Я замерзла и поднялась обратно в гостиницу. Лампочка мигала на телефоне, я подняла трубку в темноте и прослушала сообщение. Варгиз ухитрился украдкой позвонить и второпях прошептать в трубку, что жена уедет уже завтра вечером, он отвезет их на такси в аэропорт, а потом придет сразу ко мне в гостиницу, или – пусть я приду к нему в общежитие. Он извинялся, что не рассказал мне о том, что в Дели у него жена и ребенок; он ничего не говорил, потому что отношения с женой очень плохие, до такой степени, что он хочет развестись. Их совместная жизнь была обречена с самого начала, жена каждую секунду подозревала его в неверности – стоило зазвонить его телефону, или если он отворачивался, чтобы написать мейл, или задерживался на работе – хотя до прошлого лета Варгиз ни разу не изменял ей (а потом решил: все, баста, будь что будет). Каждый раз, когда он молчал, она обвиняла его, что он фантазирует о недавно встреченной женщине, об официантке, о секретарше, о продавщице, каждая женщина была соперницей и угрозой для жены Варгиза, которая так боялась его потерять, что начинала его ненавидеть.

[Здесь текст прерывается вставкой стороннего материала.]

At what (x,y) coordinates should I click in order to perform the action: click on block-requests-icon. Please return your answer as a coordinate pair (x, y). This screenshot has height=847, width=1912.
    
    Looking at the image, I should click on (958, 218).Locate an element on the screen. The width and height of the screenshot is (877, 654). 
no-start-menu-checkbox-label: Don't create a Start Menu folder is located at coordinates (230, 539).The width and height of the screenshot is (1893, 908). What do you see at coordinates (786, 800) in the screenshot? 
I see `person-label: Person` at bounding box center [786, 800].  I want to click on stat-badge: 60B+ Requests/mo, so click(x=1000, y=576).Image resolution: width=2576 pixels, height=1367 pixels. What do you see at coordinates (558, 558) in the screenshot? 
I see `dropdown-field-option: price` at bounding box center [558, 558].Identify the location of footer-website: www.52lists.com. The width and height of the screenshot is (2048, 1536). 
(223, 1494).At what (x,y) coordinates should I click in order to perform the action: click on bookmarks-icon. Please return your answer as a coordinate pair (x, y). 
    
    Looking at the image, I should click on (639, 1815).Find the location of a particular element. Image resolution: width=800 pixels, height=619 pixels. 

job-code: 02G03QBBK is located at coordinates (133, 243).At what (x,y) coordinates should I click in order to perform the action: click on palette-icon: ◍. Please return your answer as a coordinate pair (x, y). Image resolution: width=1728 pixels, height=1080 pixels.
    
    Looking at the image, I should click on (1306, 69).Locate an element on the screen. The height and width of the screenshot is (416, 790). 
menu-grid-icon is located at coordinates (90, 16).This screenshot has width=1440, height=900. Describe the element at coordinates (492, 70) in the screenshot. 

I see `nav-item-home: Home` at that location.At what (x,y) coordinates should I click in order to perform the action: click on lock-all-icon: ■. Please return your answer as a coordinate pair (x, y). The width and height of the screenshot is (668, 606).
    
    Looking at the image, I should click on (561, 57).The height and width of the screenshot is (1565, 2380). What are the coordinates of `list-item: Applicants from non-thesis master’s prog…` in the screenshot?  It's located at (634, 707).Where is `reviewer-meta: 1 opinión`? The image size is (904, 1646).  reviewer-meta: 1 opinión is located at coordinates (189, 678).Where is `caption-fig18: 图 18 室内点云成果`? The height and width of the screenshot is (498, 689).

Преграда, возникшая между нами, как будто распаляла его. Я подумала, что если преграды его распаляют, то их отсутствие погасит его пыл; он будет рад, когда я приду к нему, но потом попросит уйти около полуночи, потому что ему надо работать, или побыть одному, или справиться с головной болью. Я могла бы провести последние два дня, гуляя по городу в одиночестве, без того чтобы меня зазывали куда-то и выгоняли откуда-то. Я могла забыть о Варгизе, как будто никогда его и не встречала. Варгиз что-то расшатывает и разрушает в моей душе, заставляет вспомнить о чем-то, о чем я не хочу вспоминать.
Мне не сиделось в гостинице, я поддела свитер под куртку и вышла. Ночная улица опоясывала холм и выводила на огромную площадь, когда-то Московскую, теперь переименованную. Площадь была безлюдна, трамваи и автобусы спали где-то в депо, пустое здание бывшего почтамта смотрело на площадь темными окнами, напротив возносился торговый центр из стекла и бетона, двое бездомных спали, положив под спины расплющенные картонные коробки. На стене висел огромный плакат, на нем усатый мужчина в плаще поднимал пистолет рядом с цитатой из Александра Гроссшмида: Нет, нет, никогда, или Русские, идите домой.